Five Production Patterns for LLM Inference That Dodge Rate Limits Without Retries

10 concurrent requests to Amazon Bedrock hit a 3 RPM rate limit on the primary model, yet all 10 completed — the LLM gateway automatically diverted the remaining 7 to a secondary model without a single application retry. That’s the difference between a brittle prototype and a production inference pipeline.

AWS engineers Marcos Ortiz, Khubyar Behramsha, and Sushovan Basak just published a detailed walkthrough of five resilience patterns for LLM inference, moving from native Bedrock features to a full gateway architecture. Each pattern addresses a specific failure mode: regional outages, quota exhaustion, noisy neighbors, and provider-level throttling.
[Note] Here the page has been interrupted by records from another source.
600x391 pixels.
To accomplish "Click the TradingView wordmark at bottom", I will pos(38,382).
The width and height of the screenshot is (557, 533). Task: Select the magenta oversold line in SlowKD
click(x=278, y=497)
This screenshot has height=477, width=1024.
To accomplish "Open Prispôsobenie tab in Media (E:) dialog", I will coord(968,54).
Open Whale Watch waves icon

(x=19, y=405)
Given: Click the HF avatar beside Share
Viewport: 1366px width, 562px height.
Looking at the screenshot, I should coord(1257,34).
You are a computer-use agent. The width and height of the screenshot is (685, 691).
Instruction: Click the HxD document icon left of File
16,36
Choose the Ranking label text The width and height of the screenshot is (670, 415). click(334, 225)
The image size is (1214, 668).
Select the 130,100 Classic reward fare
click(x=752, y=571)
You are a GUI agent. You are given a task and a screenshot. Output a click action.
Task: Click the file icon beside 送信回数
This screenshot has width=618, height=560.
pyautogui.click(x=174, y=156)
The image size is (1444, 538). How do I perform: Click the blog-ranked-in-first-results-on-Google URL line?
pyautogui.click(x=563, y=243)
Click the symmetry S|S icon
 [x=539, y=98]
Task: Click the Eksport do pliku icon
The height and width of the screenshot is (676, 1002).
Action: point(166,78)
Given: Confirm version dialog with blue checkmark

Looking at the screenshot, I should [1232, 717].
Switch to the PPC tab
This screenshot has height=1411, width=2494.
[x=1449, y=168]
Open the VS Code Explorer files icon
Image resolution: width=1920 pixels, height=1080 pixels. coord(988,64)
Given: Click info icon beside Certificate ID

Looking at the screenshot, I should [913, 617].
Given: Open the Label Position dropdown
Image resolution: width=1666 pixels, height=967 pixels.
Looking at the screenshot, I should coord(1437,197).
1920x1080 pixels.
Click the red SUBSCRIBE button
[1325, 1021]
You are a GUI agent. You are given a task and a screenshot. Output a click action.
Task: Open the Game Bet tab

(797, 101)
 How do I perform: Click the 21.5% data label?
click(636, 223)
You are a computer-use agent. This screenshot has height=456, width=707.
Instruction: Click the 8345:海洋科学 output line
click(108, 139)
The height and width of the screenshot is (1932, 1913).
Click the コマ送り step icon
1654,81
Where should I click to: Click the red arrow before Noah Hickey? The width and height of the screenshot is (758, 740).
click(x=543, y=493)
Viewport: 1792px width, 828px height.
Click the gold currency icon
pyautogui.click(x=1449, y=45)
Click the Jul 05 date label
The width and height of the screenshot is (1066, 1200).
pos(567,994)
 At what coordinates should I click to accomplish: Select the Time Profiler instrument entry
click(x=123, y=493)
Cross-Region Inference Multiplies Throughput Without Code Changes

Amazon Bedrock’s cross-Region inference (CRIS) profiles automatically route requests to the optimal AWS Region based on real-time availability, latency, and demand. In one demo, 10 requests sent to a CRIS profile were distributed across three Regions: 70% to us-east-2, 20% to us-west-2, and 10% to us-east-1. No manual traffic management, no custom retry logic.

CRIS profiles stay within a geographic boundary (US or EU), satisfying data residency rules while increasing aggregate throughput beyond any single-Region quota. For latency-tolerant workloads, global profiles can route across multiple commercial Regions, further boosting capacity.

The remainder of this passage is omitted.